*Work to complete:* When you copy the material, keep each line exactly as it appears.
[The records Boundary: Start]
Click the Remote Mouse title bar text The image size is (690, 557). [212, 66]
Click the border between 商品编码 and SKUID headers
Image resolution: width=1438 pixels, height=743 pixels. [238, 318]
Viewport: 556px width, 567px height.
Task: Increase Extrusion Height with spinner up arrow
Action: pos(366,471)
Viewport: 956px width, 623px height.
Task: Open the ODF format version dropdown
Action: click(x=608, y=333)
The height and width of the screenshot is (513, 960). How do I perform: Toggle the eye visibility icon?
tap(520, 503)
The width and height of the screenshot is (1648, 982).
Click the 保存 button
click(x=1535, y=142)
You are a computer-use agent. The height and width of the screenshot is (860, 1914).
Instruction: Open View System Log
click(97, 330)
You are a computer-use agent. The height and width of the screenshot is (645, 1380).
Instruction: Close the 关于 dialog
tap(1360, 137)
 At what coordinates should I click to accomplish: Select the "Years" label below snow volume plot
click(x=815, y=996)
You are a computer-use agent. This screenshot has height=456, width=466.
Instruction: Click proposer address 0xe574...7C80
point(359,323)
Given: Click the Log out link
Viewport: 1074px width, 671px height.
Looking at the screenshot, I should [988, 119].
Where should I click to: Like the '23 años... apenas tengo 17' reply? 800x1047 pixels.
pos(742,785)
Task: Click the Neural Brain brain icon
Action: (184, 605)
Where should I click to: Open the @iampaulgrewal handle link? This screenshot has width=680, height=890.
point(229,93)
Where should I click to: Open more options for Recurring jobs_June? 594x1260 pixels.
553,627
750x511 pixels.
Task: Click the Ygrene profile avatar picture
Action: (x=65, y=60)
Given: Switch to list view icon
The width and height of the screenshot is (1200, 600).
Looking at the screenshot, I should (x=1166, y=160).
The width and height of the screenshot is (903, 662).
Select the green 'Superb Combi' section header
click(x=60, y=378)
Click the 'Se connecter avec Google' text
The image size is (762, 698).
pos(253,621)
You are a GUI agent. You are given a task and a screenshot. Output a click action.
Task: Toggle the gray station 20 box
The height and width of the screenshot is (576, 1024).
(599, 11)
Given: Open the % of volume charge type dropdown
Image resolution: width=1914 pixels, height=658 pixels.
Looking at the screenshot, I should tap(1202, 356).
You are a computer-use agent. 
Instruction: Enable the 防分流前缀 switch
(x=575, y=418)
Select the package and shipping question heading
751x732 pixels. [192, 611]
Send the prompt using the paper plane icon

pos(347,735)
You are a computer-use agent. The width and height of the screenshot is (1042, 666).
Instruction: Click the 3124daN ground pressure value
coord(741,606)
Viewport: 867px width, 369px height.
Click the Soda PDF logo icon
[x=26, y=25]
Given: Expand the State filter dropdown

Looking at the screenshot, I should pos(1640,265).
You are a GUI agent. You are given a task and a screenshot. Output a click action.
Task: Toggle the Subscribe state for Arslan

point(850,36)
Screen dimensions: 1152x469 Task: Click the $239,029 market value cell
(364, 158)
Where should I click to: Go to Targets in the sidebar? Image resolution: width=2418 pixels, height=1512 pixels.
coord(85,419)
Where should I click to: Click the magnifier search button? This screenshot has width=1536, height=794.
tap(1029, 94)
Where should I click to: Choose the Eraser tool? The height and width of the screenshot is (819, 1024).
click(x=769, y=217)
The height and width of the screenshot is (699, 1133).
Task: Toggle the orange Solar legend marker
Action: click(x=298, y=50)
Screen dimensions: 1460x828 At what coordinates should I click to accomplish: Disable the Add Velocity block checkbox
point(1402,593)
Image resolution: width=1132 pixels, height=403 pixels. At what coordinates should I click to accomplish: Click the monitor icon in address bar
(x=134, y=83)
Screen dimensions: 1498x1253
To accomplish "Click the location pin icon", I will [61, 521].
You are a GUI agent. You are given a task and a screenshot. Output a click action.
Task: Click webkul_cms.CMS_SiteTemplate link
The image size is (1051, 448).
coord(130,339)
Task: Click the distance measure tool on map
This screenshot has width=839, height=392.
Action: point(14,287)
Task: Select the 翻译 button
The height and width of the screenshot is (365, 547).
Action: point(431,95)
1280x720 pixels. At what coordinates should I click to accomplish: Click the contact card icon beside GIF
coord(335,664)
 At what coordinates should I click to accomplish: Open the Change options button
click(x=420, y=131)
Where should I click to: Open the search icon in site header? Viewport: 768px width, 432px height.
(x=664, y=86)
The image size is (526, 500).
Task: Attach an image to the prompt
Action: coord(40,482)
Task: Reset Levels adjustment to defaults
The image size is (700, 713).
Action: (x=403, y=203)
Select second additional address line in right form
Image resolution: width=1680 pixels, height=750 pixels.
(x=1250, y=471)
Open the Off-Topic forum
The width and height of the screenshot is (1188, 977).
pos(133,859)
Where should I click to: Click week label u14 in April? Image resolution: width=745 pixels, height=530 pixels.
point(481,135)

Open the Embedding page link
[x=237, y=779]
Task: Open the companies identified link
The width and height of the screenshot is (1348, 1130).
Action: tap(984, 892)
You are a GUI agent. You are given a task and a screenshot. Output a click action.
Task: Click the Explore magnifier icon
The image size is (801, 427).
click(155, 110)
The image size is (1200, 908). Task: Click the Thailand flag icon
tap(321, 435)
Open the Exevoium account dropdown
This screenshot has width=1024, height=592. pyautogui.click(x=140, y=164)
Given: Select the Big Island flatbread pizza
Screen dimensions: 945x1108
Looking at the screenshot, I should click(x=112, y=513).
[The records Boundary: End]
*Solution to this task:*
Click the Remote Mouse title bar text The image size is (690, 557). [212, 66]
Click the border between 商品编码 and SKUID headers
Image resolution: width=1438 pixels, height=743 pixels. [238, 318]
Viewport: 556px width, 567px height.
Task: Increase Extrusion Height with spinner up arrow
Action: pos(366,471)
Viewport: 956px width, 623px height.
Task: Open the ODF format version dropdown
Action: click(x=608, y=333)
The height and width of the screenshot is (513, 960). How do I perform: Toggle the eye visibility icon?
tap(520, 503)
The width and height of the screenshot is (1648, 982).
Click the 保存 button
click(x=1535, y=142)
You are a computer-use agent. The height and width of the screenshot is (860, 1914).
Instruction: Open View System Log
click(97, 330)
You are a computer-use agent. The height and width of the screenshot is (645, 1380).
Instruction: Close the 关于 dialog
tap(1360, 137)
 At what coordinates should I click to accomplish: Select the "Years" label below snow volume plot
click(x=815, y=996)
You are a computer-use agent. This screenshot has height=456, width=466.
Instruction: Click proposer address 0xe574...7C80
point(359,323)
Given: Click the Log out link
Viewport: 1074px width, 671px height.
Looking at the screenshot, I should [988, 119].
Where should I click to: Like the '23 años... apenas tengo 17' reply? 800x1047 pixels.
pos(742,785)
Task: Click the Neural Brain brain icon
Action: (184, 605)
Where should I click to: Open the @iampaulgrewal handle link? This screenshot has width=680, height=890.
point(229,93)
Where should I click to: Open more options for Recurring jobs_June? 594x1260 pixels.
553,627
750x511 pixels.
Task: Click the Ygrene profile avatar picture
Action: (x=65, y=60)
Given: Switch to list view icon
The width and height of the screenshot is (1200, 600).
Looking at the screenshot, I should (x=1166, y=160).
The width and height of the screenshot is (903, 662).
Select the green 'Superb Combi' section header
click(x=60, y=378)
Click the 'Se connecter avec Google' text
The image size is (762, 698).
pos(253,621)
You are a GUI agent. You are given a task and a screenshot. Output a click action.
Task: Toggle the gray station 20 box
The height and width of the screenshot is (576, 1024).
(599, 11)
Given: Open the % of volume charge type dropdown
Image resolution: width=1914 pixels, height=658 pixels.
Looking at the screenshot, I should tap(1202, 356).
You are a computer-use agent. 
Instruction: Enable the 防分流前缀 switch
(x=575, y=418)
Select the package and shipping question heading
751x732 pixels. [192, 611]
Send the prompt using the paper plane icon

pos(347,735)
You are a computer-use agent. The width and height of the screenshot is (1042, 666).
Instruction: Click the 3124daN ground pressure value
coord(741,606)
Viewport: 867px width, 369px height.
Click the Soda PDF logo icon
[x=26, y=25]
Given: Expand the State filter dropdown

Looking at the screenshot, I should pos(1640,265).
You are a GUI agent. You are given a task and a screenshot. Output a click action.
Task: Toggle the Subscribe state for Arslan

point(850,36)
Screen dimensions: 1152x469 Task: Click the $239,029 market value cell
(364, 158)
Where should I click to: Go to Targets in the sidebar? Image resolution: width=2418 pixels, height=1512 pixels.
coord(85,419)
Where should I click to: Click the magnifier search button? This screenshot has width=1536, height=794.
tap(1029, 94)
Where should I click to: Choose the Eraser tool? The height and width of the screenshot is (819, 1024).
click(x=769, y=217)
The height and width of the screenshot is (699, 1133).
Task: Toggle the orange Solar legend marker
Action: click(x=298, y=50)
Screen dimensions: 1460x828 At what coordinates should I click to accomplish: Disable the Add Velocity block checkbox
point(1402,593)
Image resolution: width=1132 pixels, height=403 pixels. At what coordinates should I click to accomplish: Click the monitor icon in address bar
(x=134, y=83)
Screen dimensions: 1498x1253
To accomplish "Click the location pin icon", I will [61, 521].
You are a GUI agent. You are given a task and a screenshot. Output a click action.
Task: Click webkul_cms.CMS_SiteTemplate link
The image size is (1051, 448).
coord(130,339)
Task: Click the distance measure tool on map
This screenshot has width=839, height=392.
Action: point(14,287)
Task: Select the 翻译 button
The height and width of the screenshot is (365, 547).
Action: point(431,95)
1280x720 pixels. At what coordinates should I click to accomplish: Click the contact card icon beside GIF
coord(335,664)
 At what coordinates should I click to accomplish: Open the Change options button
click(x=420, y=131)
Where should I click to: Open the search icon in site header? Viewport: 768px width, 432px height.
(x=664, y=86)
The image size is (526, 500).
Task: Attach an image to the prompt
Action: coord(40,482)
Task: Reset Levels adjustment to defaults
The image size is (700, 713).
Action: (x=403, y=203)
Select second additional address line in right form
Image resolution: width=1680 pixels, height=750 pixels.
(x=1250, y=471)
Open the Off-Topic forum
The width and height of the screenshot is (1188, 977).
pos(133,859)
Where should I click to: Click week label u14 in April? Image resolution: width=745 pixels, height=530 pixels.
point(481,135)

Open the Embedding page link
[x=237, y=779]
Task: Open the companies identified link
The width and height of the screenshot is (1348, 1130).
Action: tap(984, 892)
You are a GUI agent. You are given a task and a screenshot. Output a click action.
Task: Click the Explore magnifier icon
The image size is (801, 427).
click(155, 110)
The image size is (1200, 908). Task: Click the Thailand flag icon
tap(321, 435)
Open the Exevoium account dropdown
This screenshot has width=1024, height=592. pyautogui.click(x=140, y=164)
Given: Select the Big Island flatbread pizza
Screen dimensions: 945x1108
Looking at the screenshot, I should click(x=112, y=513).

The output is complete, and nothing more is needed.